Washington, D.C. — A new coalition seeks to promote the rights of hospital patients to have “reasonable” access to family and clergy during the pandemic.
The Health Care Civil Rights Task Force is a project of the Christ Medicus Foundation, the National Catholic Bioethics Center (NCBC), the Terri Schiavo Life and Hope Network, and other groups. The task force issued a statement on Nov. 19 calling for the protection of civil rights during the pandemic, “Defending the Fundamental Dignity and Health Care Civil Rights of All.”
The NCBC’s Dr. Jozef Zalot explained the significance of the statement on the rights of hospital patients to clergy and family visitation during the pandemic.
“We’ve have been stating that since the spring,” Zalot told CNA on Wednesday. “It is absolutely essential,” he said, “that people not have to die alone, and we’re hearing that in consults.” Families have called the center for bioethical consultations, he said, having to make life-or-death decisions for their loved ones while not allowed to be physically present with them at the hospital.
“It’s a huge issue, not only for the patients but for the family members,” Zalot said. “They’re being denied access to see their loved ones, to interact with them, to say goodbye to them, to receive the sacraments of the Church. It’s a huge, huge civil rights issue.”
Strict hospital visitation policies during the pandemic have received repeated attention from the Office of Civil Rights at the Department of Health and Human Services, which has intervened in several cases for patients to have access to clergy and for disabled patients to have access to an advocate.
In the statement on civil rights in health care, the coalition also called for preservation of access to the sacraments for the faithful and opposition to health care rationing based on a “value” of one’s life.
The statement’s authors warned that state and local COVID restrictions reflect a “chasm” where “[t]he spiritual is increasingly being forgotten, ignored, and trampled,” as churches are closed by public orders and the sacraments are denied to COVID patients.
Members of the Health Care Civil Rights Task Force include National Catholic Bioethics Center (NCBC) president Joseph Meaney, Bobby Schindler—the brother of Terri Schiavo—and officials at the Christ Medicus Foundation and Healthcare Advocacy Leadership Organization.

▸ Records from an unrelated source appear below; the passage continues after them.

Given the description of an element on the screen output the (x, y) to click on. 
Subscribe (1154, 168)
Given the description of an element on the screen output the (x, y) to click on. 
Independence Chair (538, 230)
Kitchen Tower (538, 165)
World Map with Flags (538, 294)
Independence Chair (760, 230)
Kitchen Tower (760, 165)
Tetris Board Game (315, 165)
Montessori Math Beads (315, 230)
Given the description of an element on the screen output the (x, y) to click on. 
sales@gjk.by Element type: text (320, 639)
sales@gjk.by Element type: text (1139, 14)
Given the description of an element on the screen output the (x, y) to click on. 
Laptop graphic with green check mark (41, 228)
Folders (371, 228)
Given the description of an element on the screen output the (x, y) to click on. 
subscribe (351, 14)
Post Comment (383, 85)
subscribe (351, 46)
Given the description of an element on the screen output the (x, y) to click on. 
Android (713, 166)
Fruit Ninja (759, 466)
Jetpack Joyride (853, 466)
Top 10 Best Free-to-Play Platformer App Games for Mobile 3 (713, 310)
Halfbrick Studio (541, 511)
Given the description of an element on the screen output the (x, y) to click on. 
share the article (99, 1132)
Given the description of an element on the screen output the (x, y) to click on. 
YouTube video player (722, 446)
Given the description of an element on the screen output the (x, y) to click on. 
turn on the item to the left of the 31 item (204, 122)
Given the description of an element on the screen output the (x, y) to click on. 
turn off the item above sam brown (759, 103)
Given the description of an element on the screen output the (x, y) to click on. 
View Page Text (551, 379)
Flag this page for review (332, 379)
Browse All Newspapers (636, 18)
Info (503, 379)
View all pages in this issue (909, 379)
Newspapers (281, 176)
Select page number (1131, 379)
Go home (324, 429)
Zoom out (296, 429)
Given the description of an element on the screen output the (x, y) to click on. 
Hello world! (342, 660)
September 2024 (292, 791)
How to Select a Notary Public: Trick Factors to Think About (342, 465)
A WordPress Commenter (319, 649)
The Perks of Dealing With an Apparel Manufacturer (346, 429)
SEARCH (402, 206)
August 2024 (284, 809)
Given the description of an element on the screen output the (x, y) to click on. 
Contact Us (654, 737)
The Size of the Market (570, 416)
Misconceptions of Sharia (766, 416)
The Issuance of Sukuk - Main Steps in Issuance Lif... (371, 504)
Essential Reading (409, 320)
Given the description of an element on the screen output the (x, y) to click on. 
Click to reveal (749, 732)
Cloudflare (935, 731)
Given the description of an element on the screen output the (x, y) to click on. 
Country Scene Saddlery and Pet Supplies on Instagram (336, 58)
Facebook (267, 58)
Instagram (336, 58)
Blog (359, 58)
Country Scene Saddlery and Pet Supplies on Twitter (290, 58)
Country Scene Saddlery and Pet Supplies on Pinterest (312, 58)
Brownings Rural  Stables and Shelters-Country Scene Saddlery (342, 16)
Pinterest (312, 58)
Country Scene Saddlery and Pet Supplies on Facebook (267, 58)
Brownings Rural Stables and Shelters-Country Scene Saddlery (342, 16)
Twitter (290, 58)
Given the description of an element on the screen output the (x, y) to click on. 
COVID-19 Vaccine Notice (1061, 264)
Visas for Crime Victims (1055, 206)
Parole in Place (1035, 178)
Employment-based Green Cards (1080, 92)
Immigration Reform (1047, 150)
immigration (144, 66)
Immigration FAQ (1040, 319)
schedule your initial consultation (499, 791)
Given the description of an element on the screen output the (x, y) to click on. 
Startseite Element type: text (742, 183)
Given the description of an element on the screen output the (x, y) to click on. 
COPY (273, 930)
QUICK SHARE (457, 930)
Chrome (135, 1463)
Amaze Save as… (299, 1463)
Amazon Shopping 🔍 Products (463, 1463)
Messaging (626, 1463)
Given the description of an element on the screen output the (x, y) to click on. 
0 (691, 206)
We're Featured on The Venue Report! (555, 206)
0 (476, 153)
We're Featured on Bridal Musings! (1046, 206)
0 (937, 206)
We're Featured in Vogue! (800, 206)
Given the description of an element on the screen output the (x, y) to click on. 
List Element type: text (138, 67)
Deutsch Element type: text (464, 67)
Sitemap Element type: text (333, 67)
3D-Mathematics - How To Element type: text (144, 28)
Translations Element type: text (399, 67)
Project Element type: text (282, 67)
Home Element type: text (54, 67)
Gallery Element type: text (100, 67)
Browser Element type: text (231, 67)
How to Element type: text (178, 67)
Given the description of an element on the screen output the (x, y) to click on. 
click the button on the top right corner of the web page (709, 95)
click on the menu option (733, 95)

“A secular view sees saving the physical life of a person as the only goal that matters,” the statement reads. “Faith and reason recognize that both care for spiritual health and care for emotional health are essential parts of health care.”
“However much government and courts want to keep people safe, the rights of the family are preeminent above the rights of the state,” the statement says. “There is no reason that PPE [personal protective equipment] cannot be used to allow reasonable visitation from loved ones in health care settings during this pandemic.”
Meaney, in particular, issued a statement in November on “the right not to be forced to die alone.” He stated that “simply denying all visitation is an unreasonable policy” for hospitals, and argued for patients and families to have a say in “restricted visitation.”
Meaney has said he was actually hospitalized with a heart condition in May, but could not have a Catholic priest visit to administer Last Rites.